Parameter	Type	Description
MLFLOW_TRACKING_URI	string	An environment variable for the MLFLOW_TRACKING_URI
stac_reference	string	URL pointing to a STAC catalog. The model reads GeoParquet annotations from the collection's assets.
BATCH_SIZE	int[]	Number of batches
CLASSES	int	Number of land cover classes to classify.
DECAY	float[]	Decay value used in training.
EPOCHS	int[]	Number of epochs
EPSILON	float[]	Epsilon value (model hyperparameter)
LEARNING_RATE	float[]	Initial learning rate for the optimizer.
LOSS	string[]	Loss function for training. Options: `binary_crossentropy`, `cosine_similarity`, `mean_absolute_error`, `mean_squared_logarithmic_error`, `squared_hinge`.
MEMENTUM	float[]	Momentum parameter used in optimizers
OPTIMIZER	string[]	Optimization algorithm. Options: `Adam`, `SGD`, `RMSprop`.
REGULARIZER	string[]	Regularization technique to avoid overfitting. Options: `l1l2`, `l1`, `l2`, `None`.
SAMPLES_PER_CLASS	int	Number of samples to use for training per class.

How to execute the Application Ppackage?

Before running the application with a CWL runner, make sure to download and use the latest version of the CWL document:

cd training/app-package
VERSION=$(curl -s https://api.github.com/repos/eoap/machine-learning-process/releases/latest | jq -r '.tag_name')
curl -L -o "tile-sat-training.cwl" \
  "https://github.com/eoap/machine-learning-process/releases/download/${VERSION}/tile-sat-training.${VERSION}.cwl"
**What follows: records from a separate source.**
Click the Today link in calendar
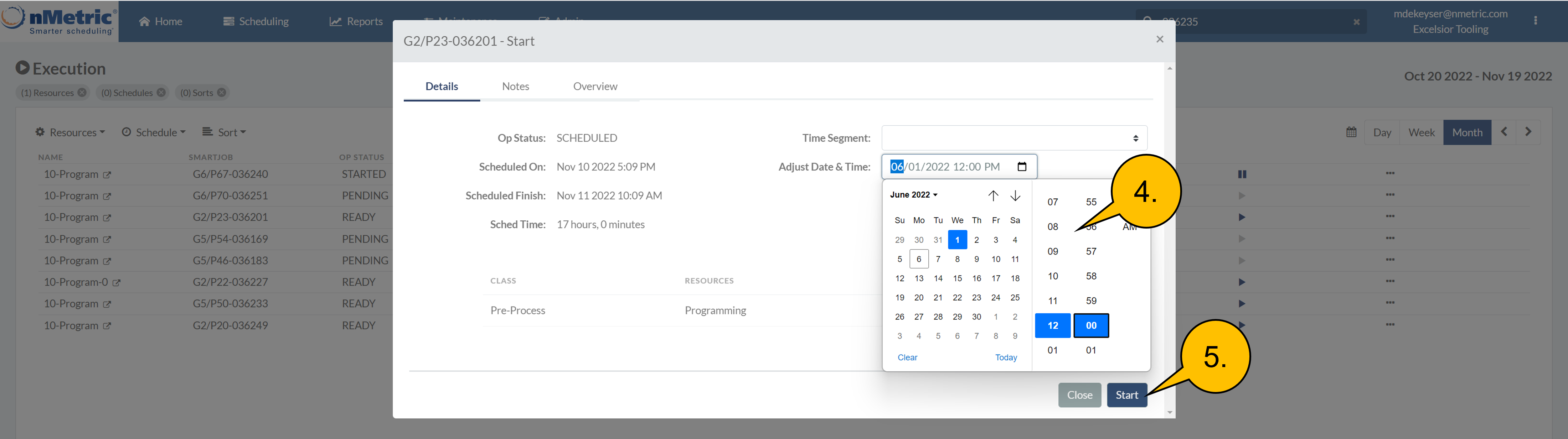The height and width of the screenshot is (439, 1568). [1006, 357]
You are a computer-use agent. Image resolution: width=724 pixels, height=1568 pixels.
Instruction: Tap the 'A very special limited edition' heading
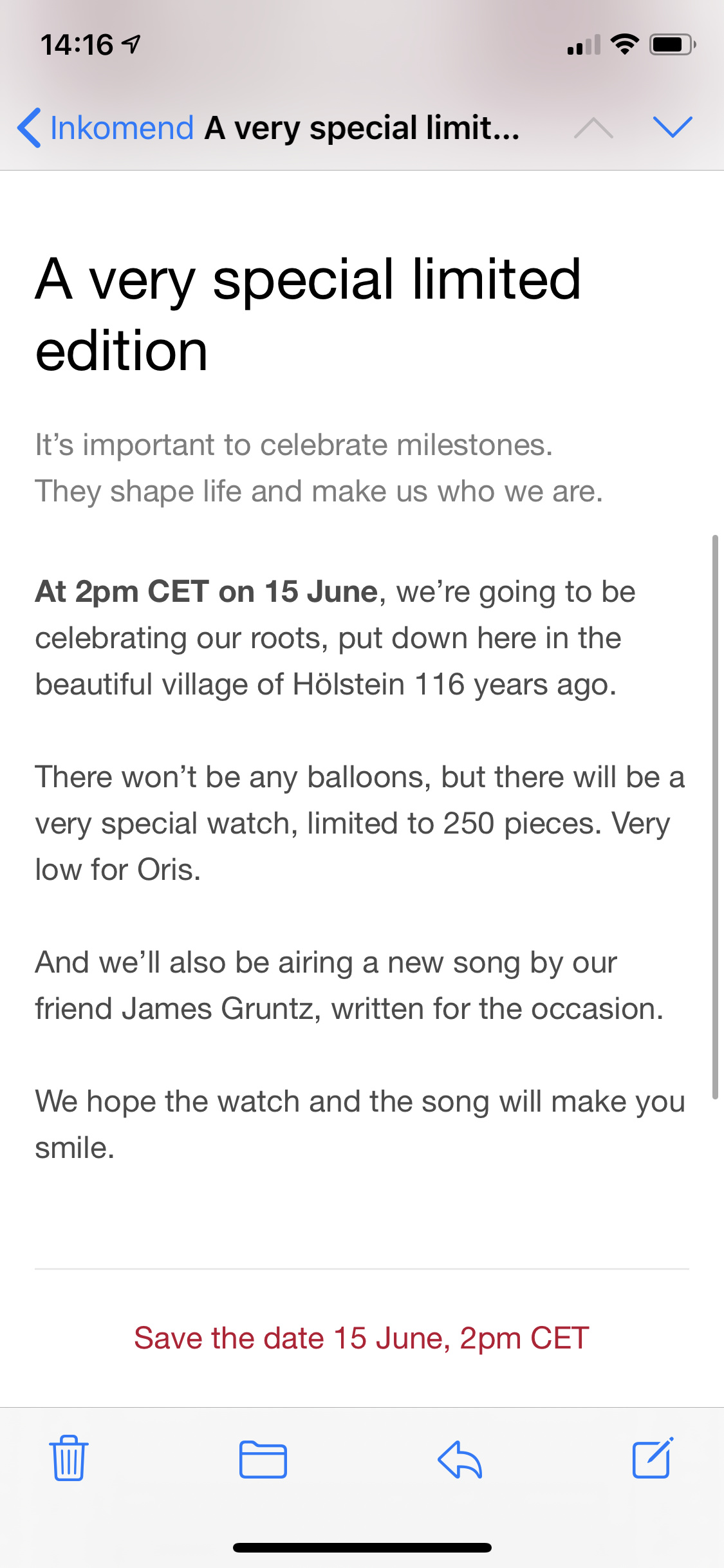point(308,315)
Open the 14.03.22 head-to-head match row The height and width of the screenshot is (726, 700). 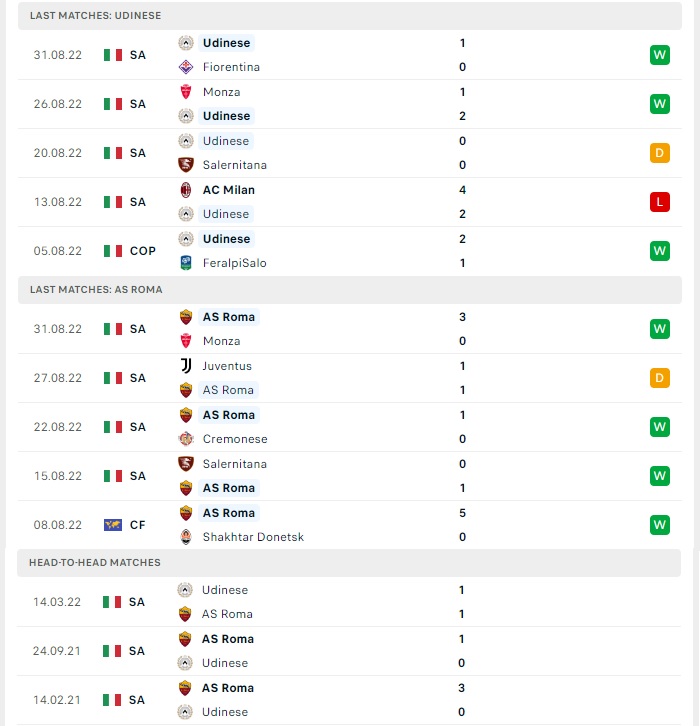[349, 602]
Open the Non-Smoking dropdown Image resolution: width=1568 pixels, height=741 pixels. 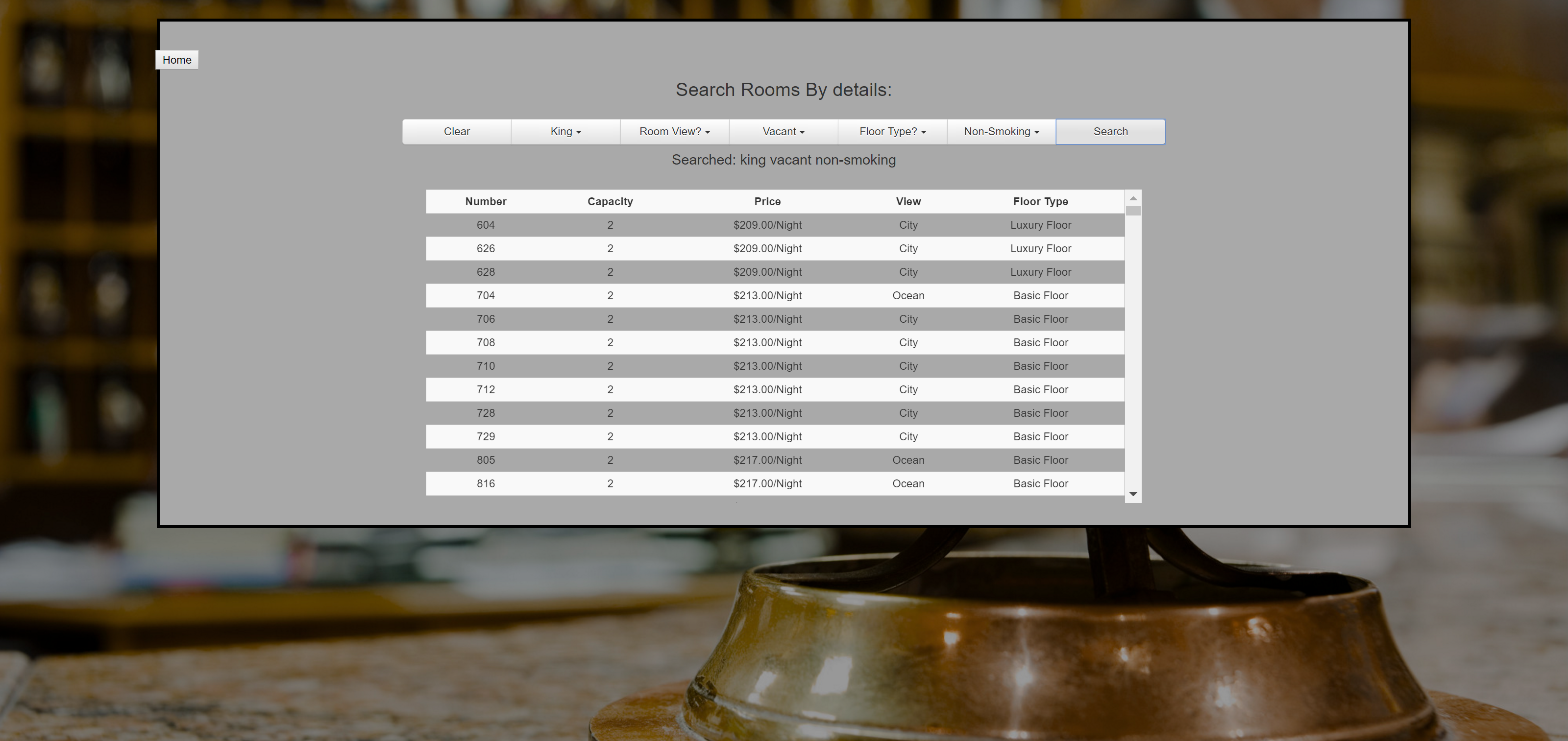(x=1001, y=131)
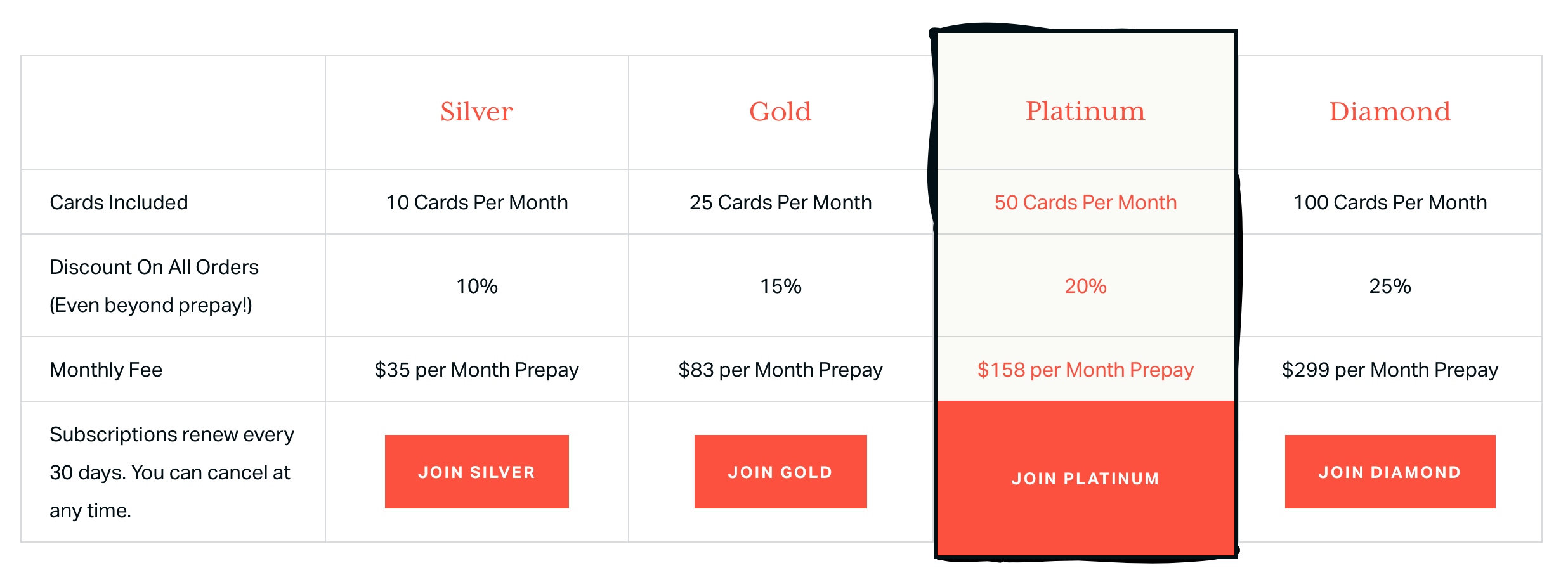
Task: Click the 25 Cards Per Month cell
Action: [x=780, y=202]
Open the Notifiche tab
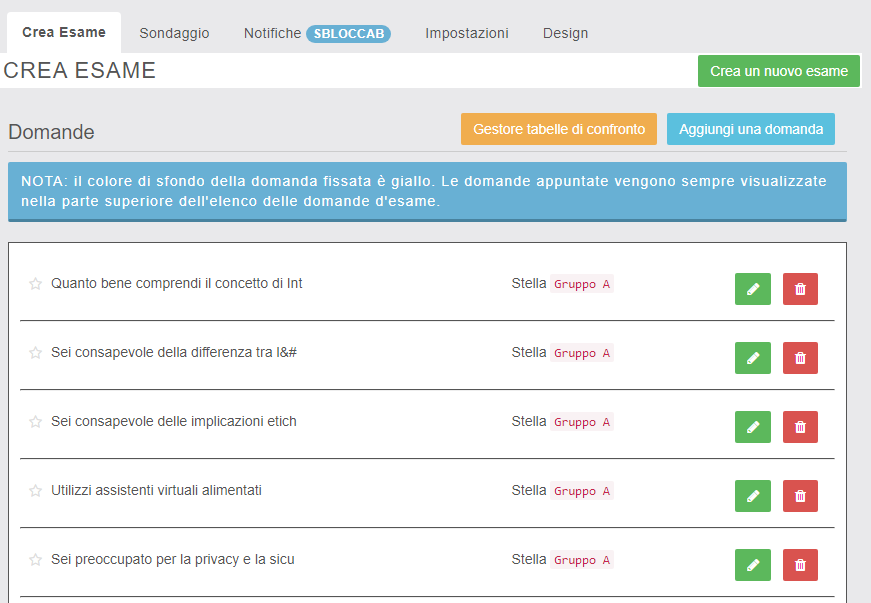The width and height of the screenshot is (871, 603). pyautogui.click(x=272, y=33)
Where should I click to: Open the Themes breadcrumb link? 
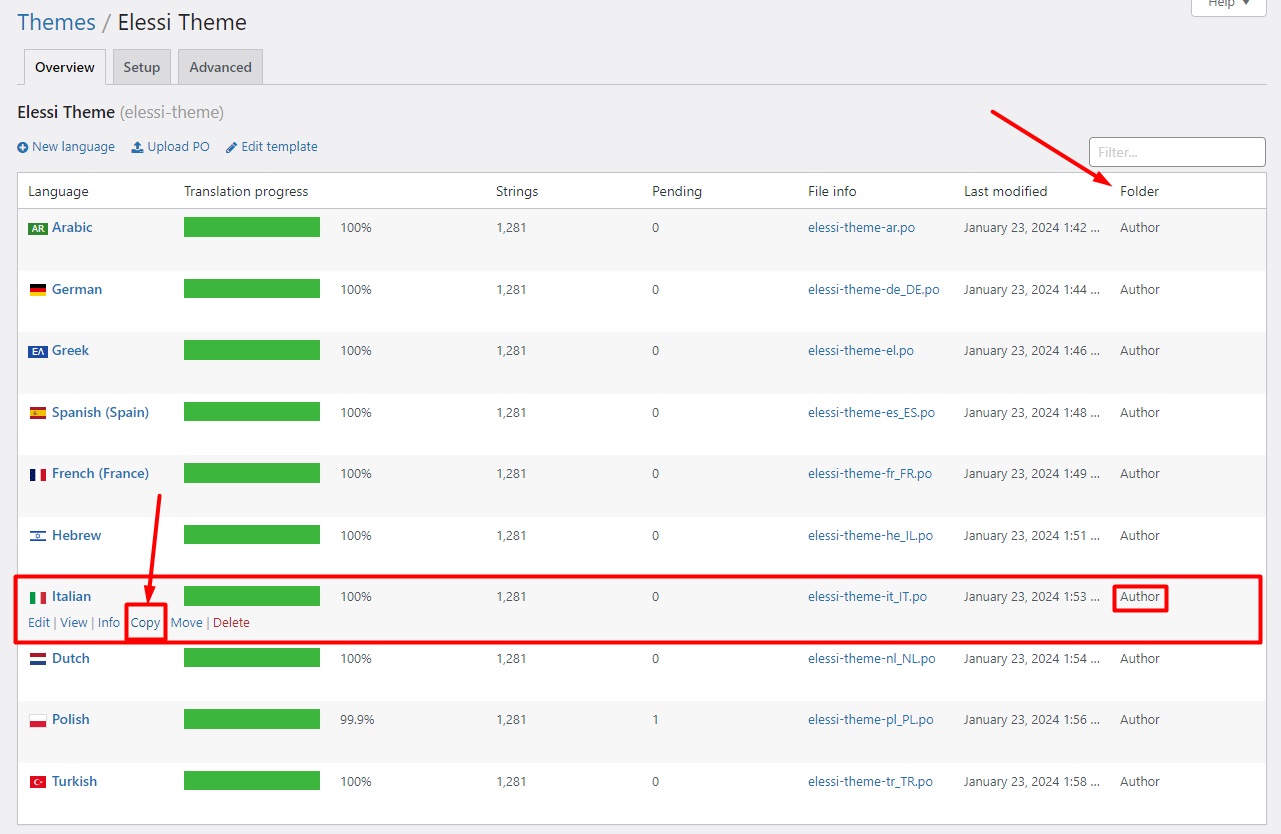[56, 22]
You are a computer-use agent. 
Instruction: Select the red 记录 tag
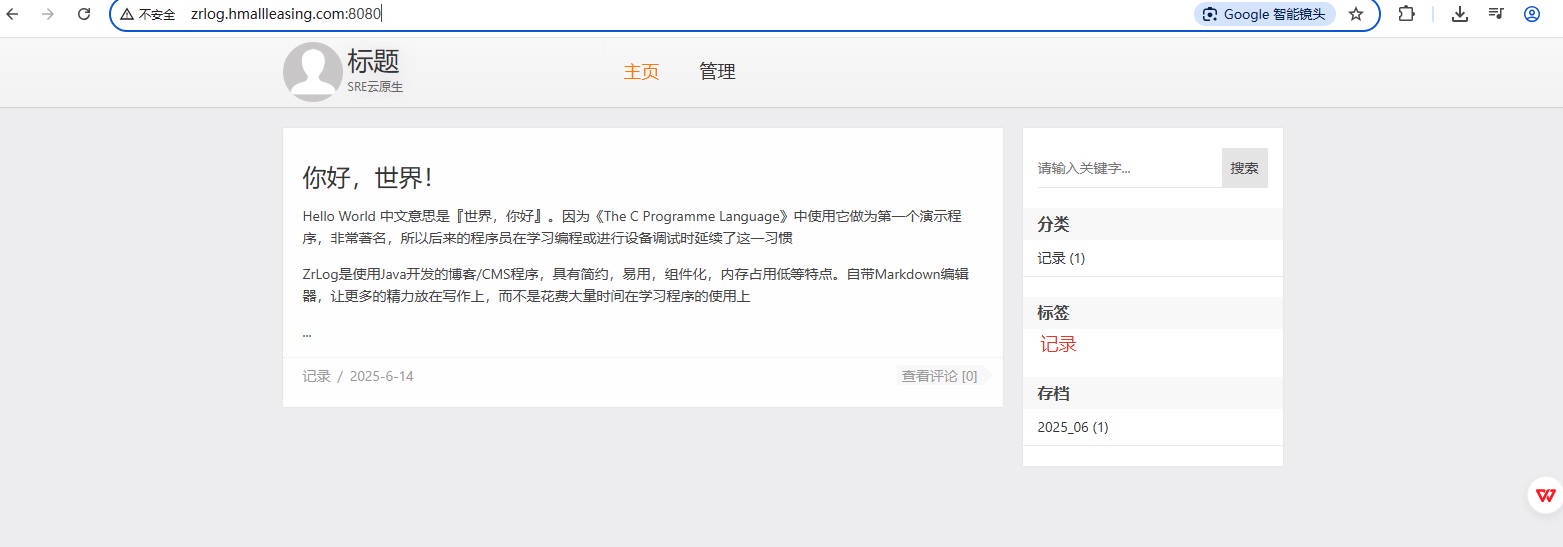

Run the Application Package:

There are two methods to execute the application:

Executing the tile-based-training using cwltool in a terminal:

 cwltool --podman --debug --parallel tile-sat-training.cwl#tile-sat-training params.yaml

Executing the tile-based classification using calrissian in a terminal:

 calrissian --debug --stdout /calrissian/out.json --stderr /calrissian/stderr.log --usage-report /calrissian/report.json --parallel --max-ram 10G --max-cores 2 --tmp-outdir-prefix /calrissian/tmp/ --outdir /calrissian/results/ --tool-logs-basepath /calrissian/logs tile-sat-training.cwl#tile-sat-training params.yaml

You can monitor the pod creation using kubectl command below:

kubectl get pods

How the CWL document is designed:

The CWL workflow can be executed using either cwltool or calrissian. The execution requires a params.yml file, which supplies all the necessary inputs defined in the CWL specification. The workflow is structured to run the module according to the diagram outlined below:

[] in the image above indicates that the user may pass a list of parameters to the application package.

For developers

Users can train multiple tile-based classifiers using the CWL runner, with model weights tracked as artifacts in MLflow. Once training is complete, the next step is to retrieve the best-performing model, based on the chosen evaluation metric, from the MLflow artifact registry and convert it to ONNX format. This process is detailed in the "Export the Best Model to ONNX Format" guide. The resulting ONNX model can then be integrated into the inference application package.

Troubleshooting

Users might encounter memory-related issues when executing workflows with CWL Runners (especially with cwltool). These issues can often be mitigated by reducing the ramMax parameter (e.g. ramMax: 1000) specified in the CWL file, which can help prevent excessive memory allocation.